■ DATA ROWS
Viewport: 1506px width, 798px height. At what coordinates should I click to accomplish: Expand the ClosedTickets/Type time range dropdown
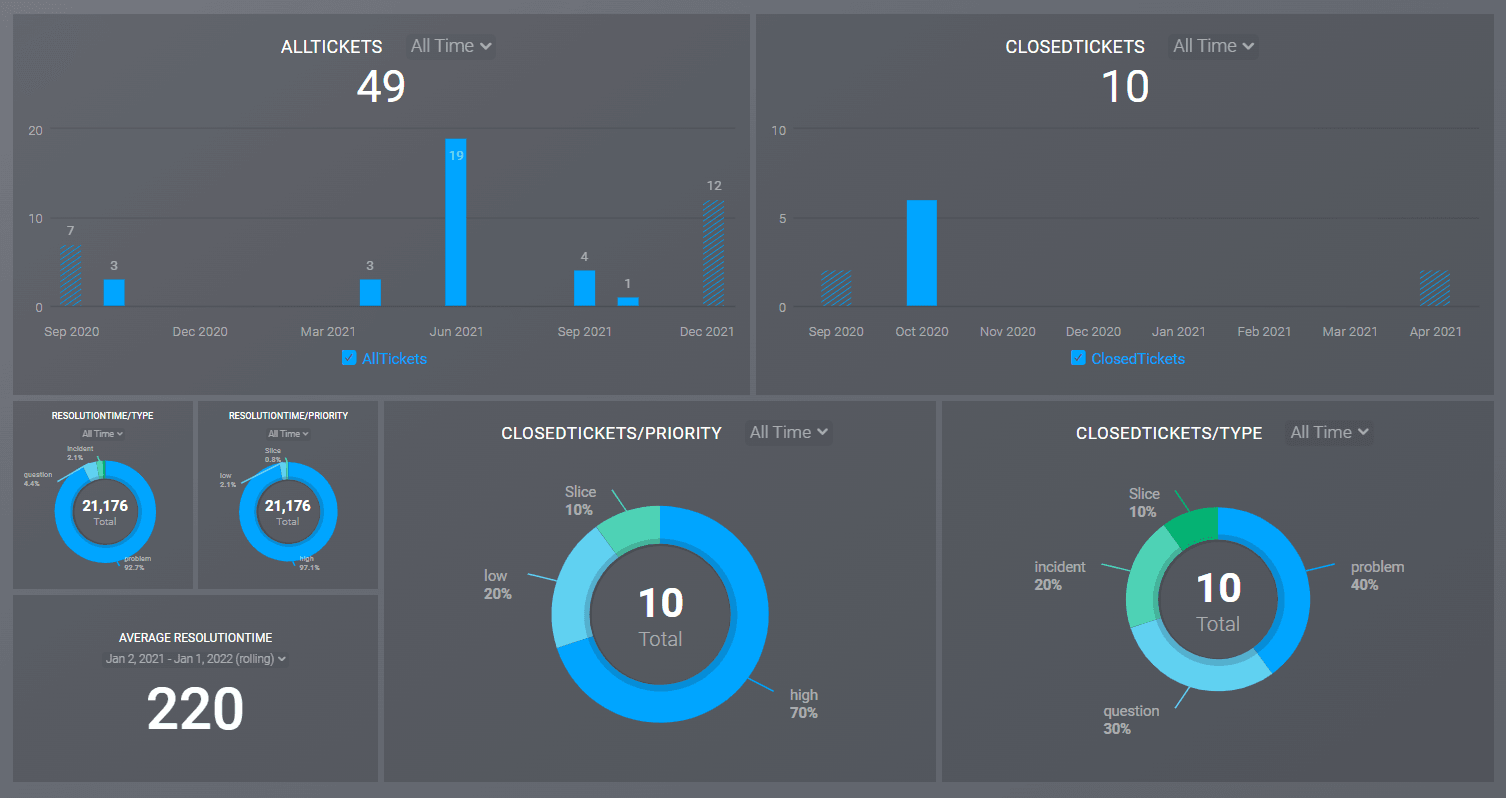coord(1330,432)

---

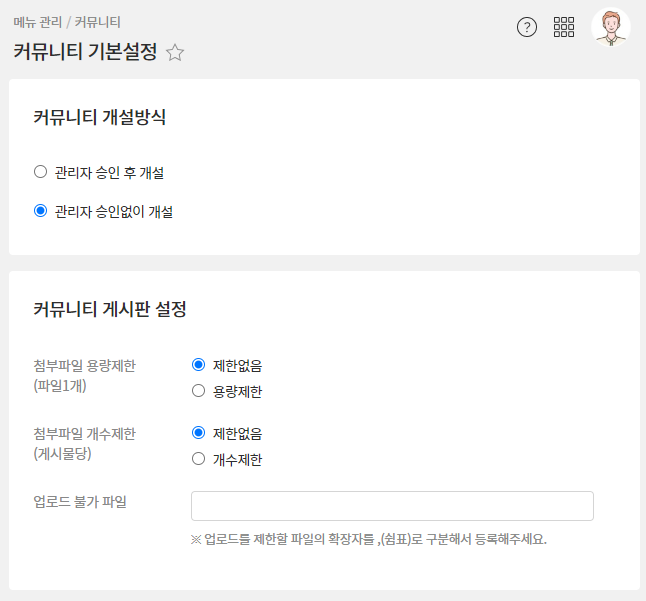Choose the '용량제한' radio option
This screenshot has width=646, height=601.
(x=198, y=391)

■ WHAT IS EXPECTED
Update the part of the records that opens with the line containing "Choose the '용량제한' radio option" and closes with the line containing "(x=198, y=391)" by replacing "radio option" with "radio button", leaving everything else unchanged. Return only those lines, without the pictures.

■ FINAL RESULT
Choose the '용량제한' radio button
This screenshot has width=646, height=601.
(x=198, y=391)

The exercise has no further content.